- Posted by Johanna on May 5, 2010 at 8:07 pm
- Category: Digital and Webcomics
More speculation on reasons behind Zuda’s decision to drop competitions: Jim Gourley (link no longer available) has a lengthy theory that it’s due to most recent (and last for the site) winner Eldritch gaming the system with unfair help:
… there’s no question that a relationship existed between [David] Gallaher [writer of High Moon, first Zuda winner] and [Drew] Rausch [creator of Eldritch]. That wasn’t evident at first, but what was evident was that a major player in the Zuda establishment, and one of their top talents, was openly making statements about who he favored to win the contest. Gallaher has a huge following on the site, with well over 2 million views of his popular and critically successful High Moon. …
Suddenly, Rausch wasn’t the only one pimping Eldritch to the world.

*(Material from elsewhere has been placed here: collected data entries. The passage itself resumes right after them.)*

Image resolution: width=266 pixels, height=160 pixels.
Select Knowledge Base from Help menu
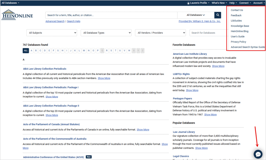(240, 26)
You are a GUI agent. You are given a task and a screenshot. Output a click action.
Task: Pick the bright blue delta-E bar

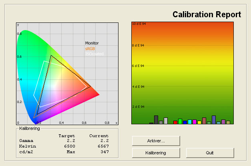pyautogui.click(x=185, y=122)
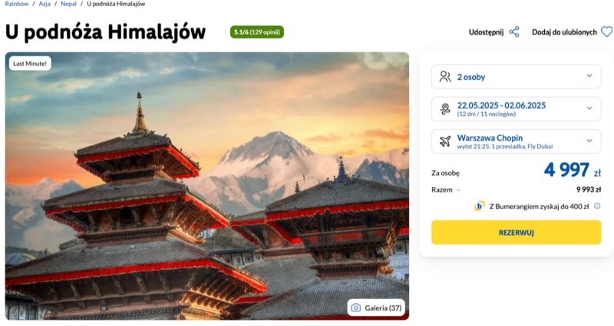Click the camera icon in Galeria button
614x326 pixels.
click(355, 308)
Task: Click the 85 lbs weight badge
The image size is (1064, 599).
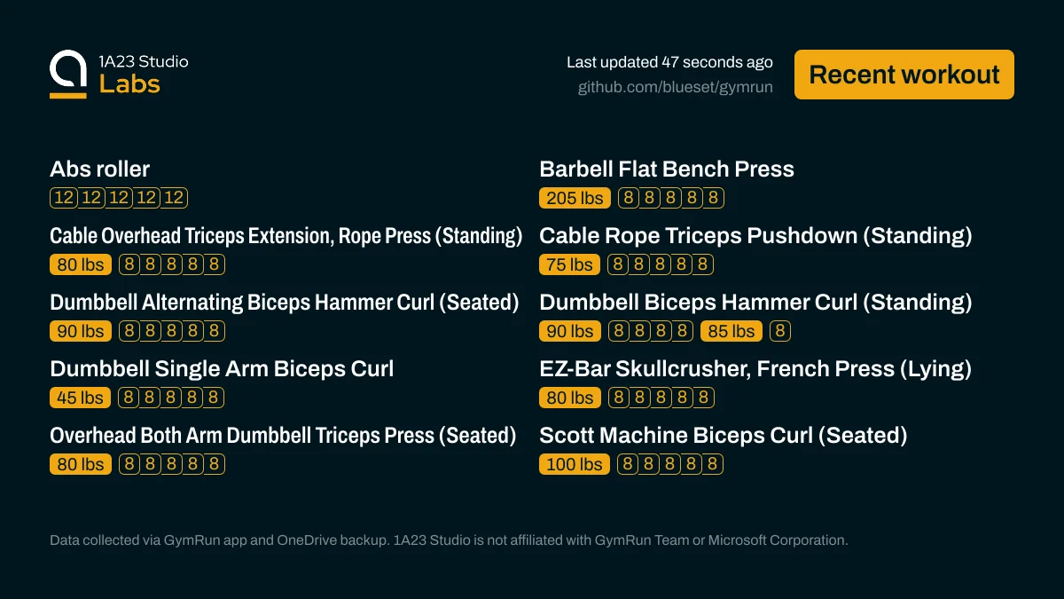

David Gallaher’s social media sites began spreading the word –- in a major way. From the middle of April on, he gushed about the book so much that it would have been easy to get confused and think Gallaher was a member of the Eldritch creative team. The effort was so profound that there’s no question he was trying to influence his fanbase to vote for his associate’s book. In defense of Gallaher and Rausch, there was nothing in the contest rules saying that such marketing was illegal.
Gourley goes on to point out that Rausch later posted a full explanation of how the Zuda voting system worked and then started giving away original art and other prizes to those who voted for him. Gourley speculates that Zuda’s contest structure had been gamed sufficiently that future competitors would easily be able to take advantage of the system.
Gallaher shows up in the comments to say, “I think the logic is flawed to imagine that I had a huge influence on April (or any month’s competition) — when so many other influencers are out there. … I think the article focuses on just a small part of a much, much larger tapestry.”
For additional reactions, Robot 6 talked to several previous competition winners about the changes. What stands out to me is how much the contests became about marketing instead of the comic strip — one calls it a “marathon”, a month full of non-stop self-promotion.